[Saved data entries]
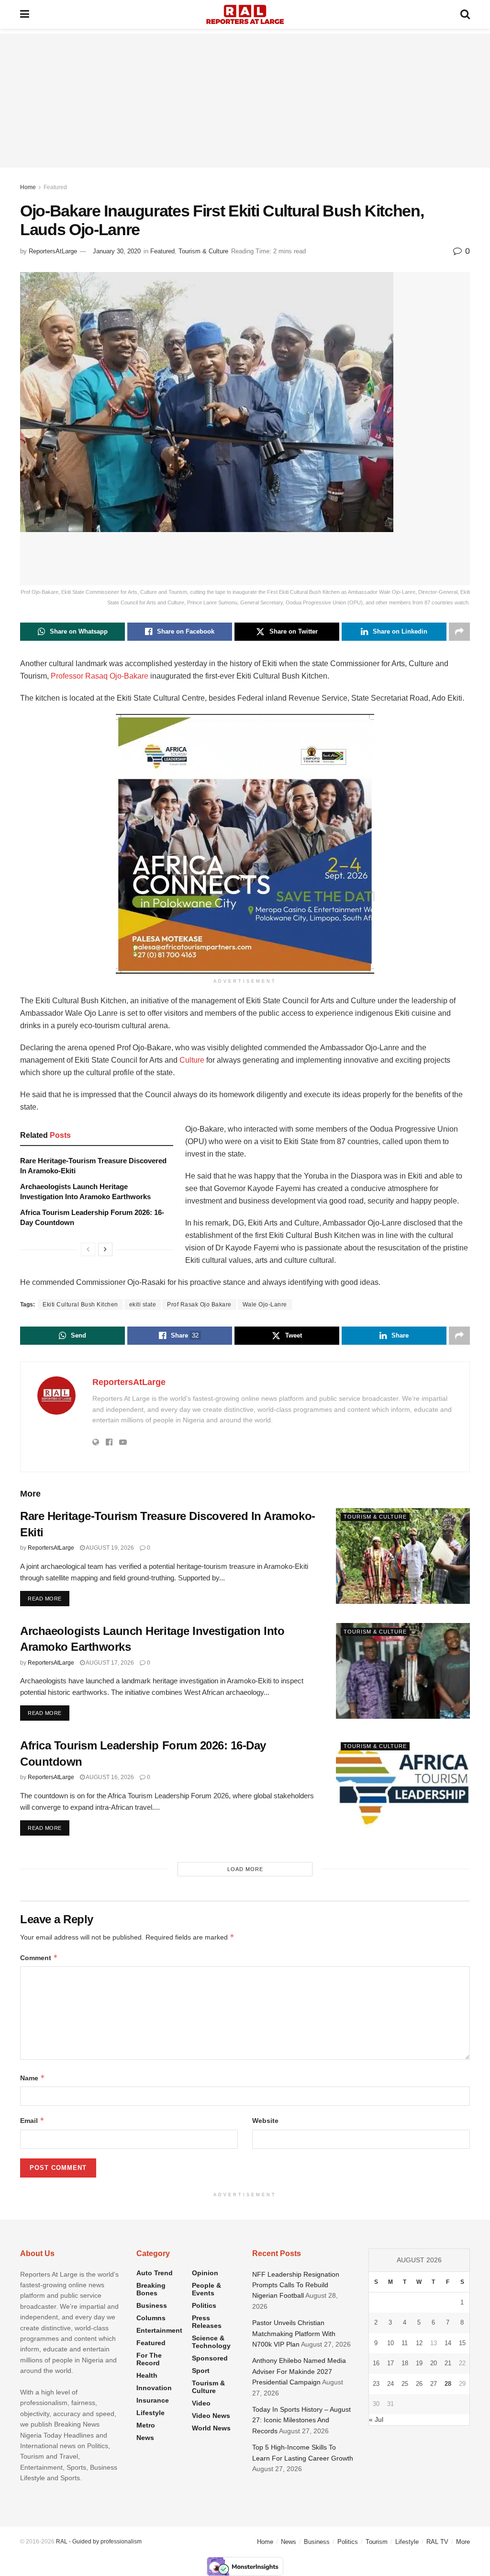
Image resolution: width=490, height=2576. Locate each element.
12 (419, 2343)
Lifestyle (150, 2413)
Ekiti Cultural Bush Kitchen (80, 1304)
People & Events (206, 2289)
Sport (201, 2370)
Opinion (205, 2273)
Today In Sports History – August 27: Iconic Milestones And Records (301, 2420)
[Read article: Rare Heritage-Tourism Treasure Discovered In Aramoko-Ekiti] (403, 1556)
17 (390, 2363)
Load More (245, 1869)
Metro (145, 2425)
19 (419, 2363)
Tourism (377, 2541)
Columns (151, 2318)
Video (201, 2403)
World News (211, 2428)
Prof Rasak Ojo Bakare (199, 1304)
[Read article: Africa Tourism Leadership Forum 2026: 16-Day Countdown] (403, 1785)
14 (448, 2343)
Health (146, 2375)
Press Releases (207, 2321)
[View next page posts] (105, 1249)
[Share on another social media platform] (459, 632)
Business (151, 2305)
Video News (211, 2415)
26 (419, 2383)
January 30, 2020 (117, 251)
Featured (55, 187)
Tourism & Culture (203, 251)
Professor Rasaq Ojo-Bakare (99, 676)
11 (404, 2343)
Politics (204, 2305)
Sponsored (210, 2358)
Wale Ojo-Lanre (265, 1304)
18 (404, 2363)
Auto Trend (154, 2273)
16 (376, 2363)
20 (433, 2363)
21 (448, 2363)
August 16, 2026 (109, 1777)
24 (390, 2383)
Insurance (152, 2400)
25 (404, 2383)
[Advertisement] (245, 101)
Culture (191, 1060)
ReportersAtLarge (53, 251)
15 (462, 2343)
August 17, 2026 (109, 1662)
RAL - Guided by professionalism (99, 2541)
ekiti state (142, 1304)
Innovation (154, 2388)
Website (265, 2120)
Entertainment (159, 2330)
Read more (48, 1598)
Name (32, 2077)
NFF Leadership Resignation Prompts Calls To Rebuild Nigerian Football (295, 2285)
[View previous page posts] (88, 1249)
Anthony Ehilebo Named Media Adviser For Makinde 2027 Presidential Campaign (299, 2371)
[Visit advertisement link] (245, 844)
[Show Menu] (24, 14)
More (463, 2541)
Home (28, 187)
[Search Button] (465, 14)
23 (376, 2383)
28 (448, 2383)
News (145, 2437)
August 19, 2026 (109, 1547)
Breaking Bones (151, 2289)
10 (390, 2343)
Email (32, 2120)
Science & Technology (211, 2341)
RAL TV (437, 2541)
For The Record (149, 2359)
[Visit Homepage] (245, 14)
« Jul (376, 2419)
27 (433, 2383)
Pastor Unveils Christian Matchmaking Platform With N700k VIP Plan (293, 2333)
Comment (39, 1957)
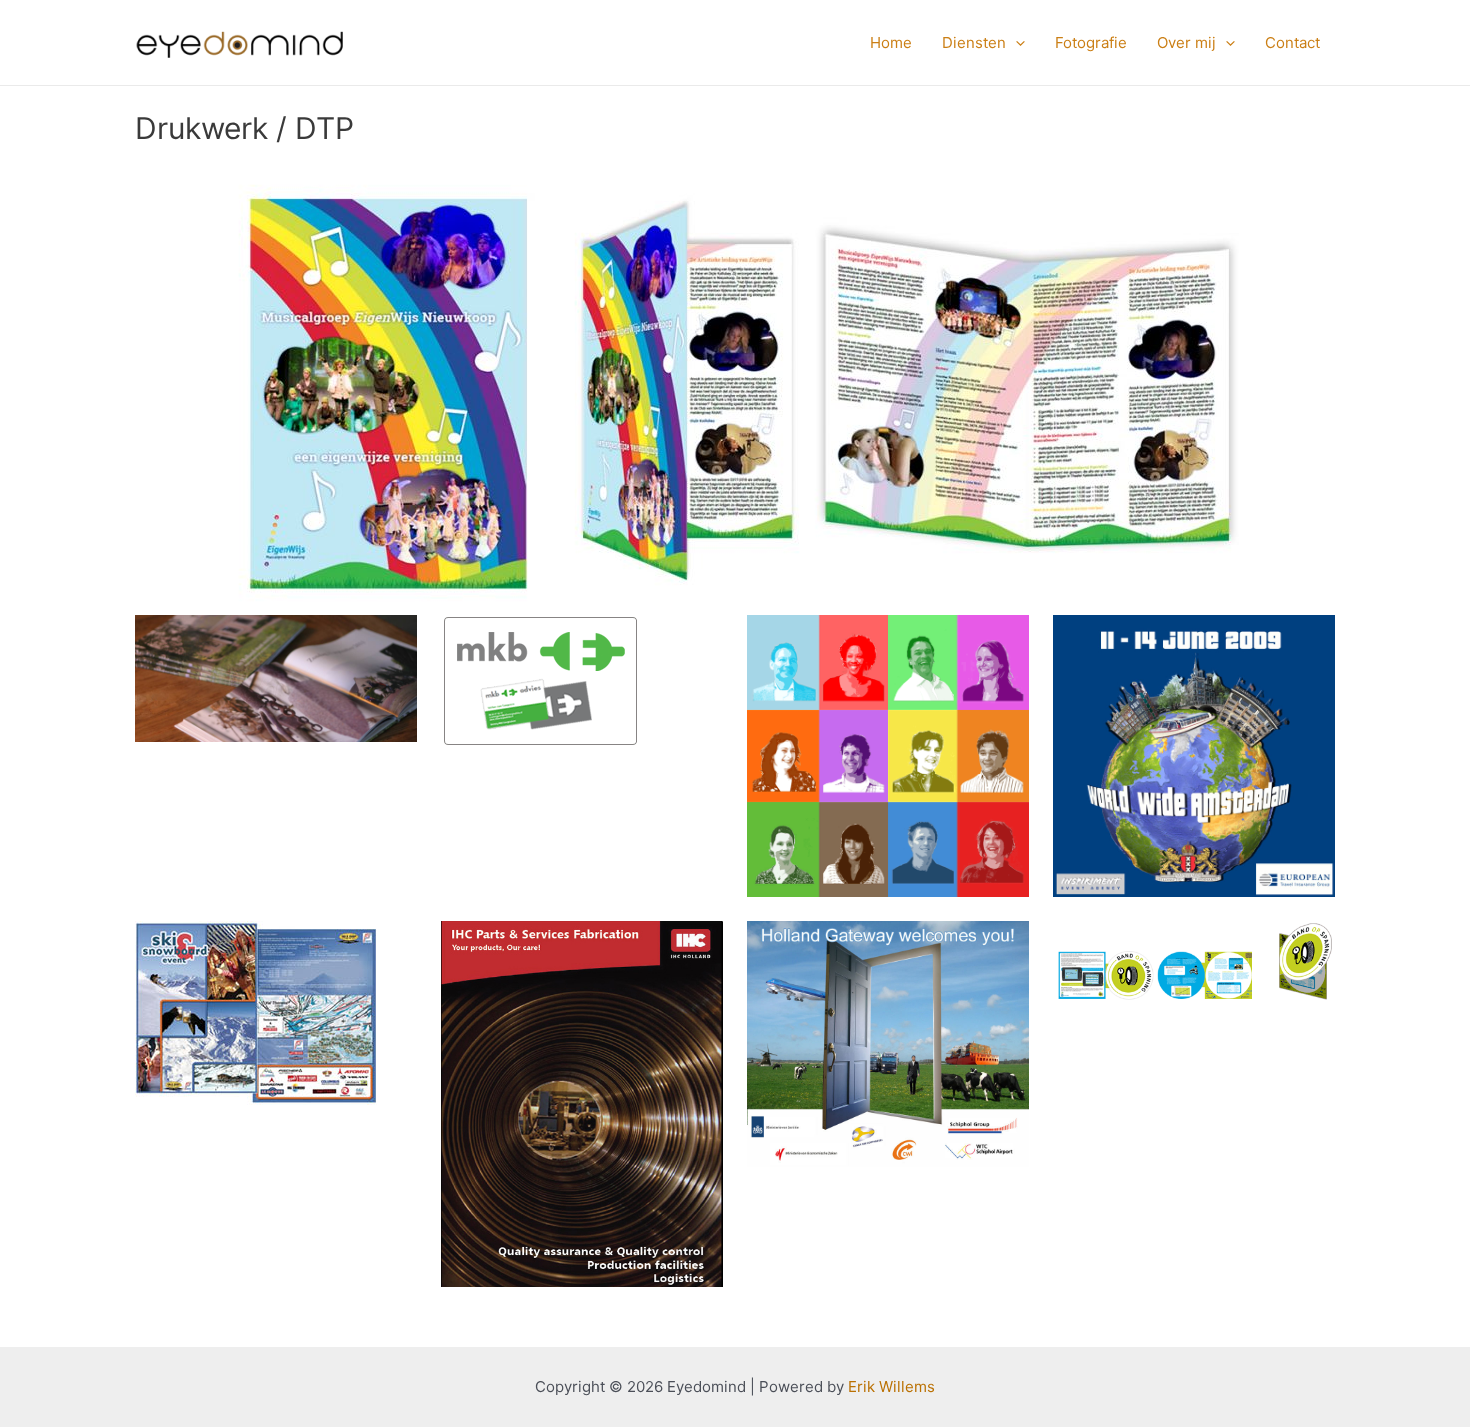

• _Your assignment_
Type out the data above once more, exactly, with no images included.

• _Answer below_
Image resolution: width=490, height=2576. Locate each element.
12 (419, 2343)
Lifestyle (150, 2413)
Ekiti Cultural Bush Kitchen (80, 1304)
People & Events (206, 2289)
Sport (201, 2370)
Opinion (205, 2273)
Today In Sports History – August 27: Iconic Milestones And Records (301, 2420)
[Read article: Rare Heritage-Tourism Treasure Discovered In Aramoko-Ekiti] (403, 1556)
17 (390, 2363)
Load More (245, 1869)
Metro (145, 2425)
19 (419, 2363)
Tourism (377, 2541)
Columns (151, 2318)
Video (201, 2403)
World News (211, 2428)
Prof Rasak Ojo Bakare (199, 1304)
[Read article: Africa Tourism Leadership Forum 2026: 16-Day Countdown] (403, 1785)
14 (448, 2343)
Health (146, 2375)
Press Releases (207, 2321)
[View next page posts] (105, 1249)
[Share on another social media platform] (459, 632)
Business (151, 2305)
Video News (211, 2415)
26 (419, 2383)
January 30, 2020 (117, 251)
Featured (55, 187)
Tourism & Culture (203, 251)
Professor Rasaq Ojo-Bakare (99, 676)
11 (404, 2343)
Politics (204, 2305)
Sponsored (210, 2358)
Wale Ojo-Lanre (265, 1304)
18 (404, 2363)
Auto Trend (154, 2273)
16 (376, 2363)
20 (433, 2363)
21 (448, 2363)
August 16, 2026 (109, 1777)
24 (390, 2383)
Insurance (152, 2400)
25 (404, 2383)
[Advertisement] (245, 101)
Culture (191, 1060)
ReportersAtLarge (53, 251)
15 (462, 2343)
August 17, 2026 (109, 1662)
RAL - Guided by professionalism (99, 2541)
ekiti state (142, 1304)
Innovation (154, 2388)
Website (265, 2120)
Entertainment (159, 2330)
Read more (48, 1598)
Name (32, 2077)
NFF Leadership Resignation Prompts Calls To Rebuild Nigerian Football (295, 2285)
[View previous page posts] (88, 1249)
Anthony Ehilebo Named Media Adviser For Makinde 2027 Presidential Campaign (299, 2371)
[Visit advertisement link] (245, 844)
[Show Menu] (24, 14)
More (463, 2541)
Home (28, 187)
[Search Button] (465, 14)
23 (376, 2383)
28 (448, 2383)
News (145, 2437)
August 19, 2026 (109, 1547)
Breaking Bones (151, 2289)
10 (390, 2343)
Email (32, 2120)
Science & Technology (211, 2341)
RAL TV (437, 2541)
For The Record (149, 2359)
[Visit Homepage] (245, 14)
« Jul (376, 2419)
27 (433, 2383)
Pastor Unveils Christian Matchmaking Platform With N700k VIP Plan (293, 2333)
Comment (39, 1957)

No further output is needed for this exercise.